* Requirements *
Rewrite the stretch of the forum post from "1) Yes there" through "the CASA stuff.", changing every "contractions" to "shortened words".

** Start Extract **

Post by MrHaephestus » Mon Sep 12, 2011 11:23 pm

Please critique folks, but here are some comments I've got from the get go . . .

1) Yes there are contractions in my statement. Yes I know contractions are forbidden in formal writing, but since it's a personal statement, I am more concerned with personality. If it leaves ya'll frothing at the mouth, I'll remove them.
2) I am not into sob stories, and thus I am not too keen on my statement. Ad Comms are gonna get alot of these things, and I am seriously considering scrapping the whole thing, and focusing solely on the CASA/GAL aspect including tidbits about hearings, attorneys I've with which I've dealt, praise from judges, disdain from overworked CPS caseworkers, the kiddos etc. In other words, taking out the stuff about my past entirely, and expand the CASA stuff.
3) The statement is short on description, and I've opted for simple writing. I see no need to use a "50 cent word" where a "10 cent" word will do and performs just as well. I also don't think anyone will care too much about what the Travis Co. Courthouse looks like, or lengthy descriptions, so I've out left such elaboration.
4) Finally, I am keeping any statement I submit to two pages maximum and at 12 pont font. I would prefer to submit something short, yet effective.

Have at it . . .

When your mother, among other things: sells her body for money; joins a criminal ring; defrauds several banks; encourages your half-brother to beat you; and, ultimately absconds with you on a pointless year-long journey of homelessness, your perspective shifts from that of a 5-year-old child to a victim. Shame, anger, and fear become your constant companions. You avert your eyes when you’re addressed. You second-guess every decision you make. You throw temper tantrums at school because you can't read like the other kids and get placed in the “special class.”

** End Extract **
** Start Source excerpt **

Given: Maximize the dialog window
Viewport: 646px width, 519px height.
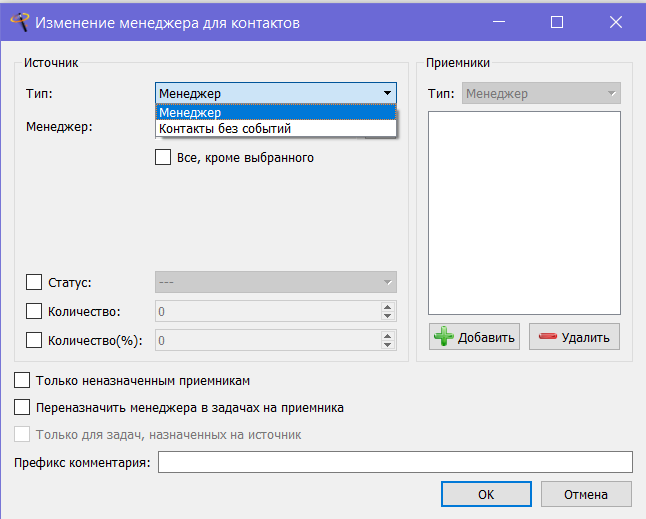Looking at the screenshot, I should click(x=557, y=22).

** End Source excerpt **

* Result of this task *
1) Yes there are shortened words in my statement. Yes I know shortened words are forbidden in formal writing, but since it's a personal statement, I am more concerned with personality. If it leaves ya'll frothing at the mouth, I'll remove them.
2) I am not into sob stories, and thus I am not too keen on my statement. Ad Comms are gonna get alot of these things, and I am seriously considering scrapping the whole thing, and focusing solely on the CASA/GAL aspect including tidbits about hearings, attorneys I've with which I've dealt, praise from judges, disdain from overworked CPS caseworkers, the kiddos etc. In other words, taking out the stuff about my past entirely, and expand the CASA stuff.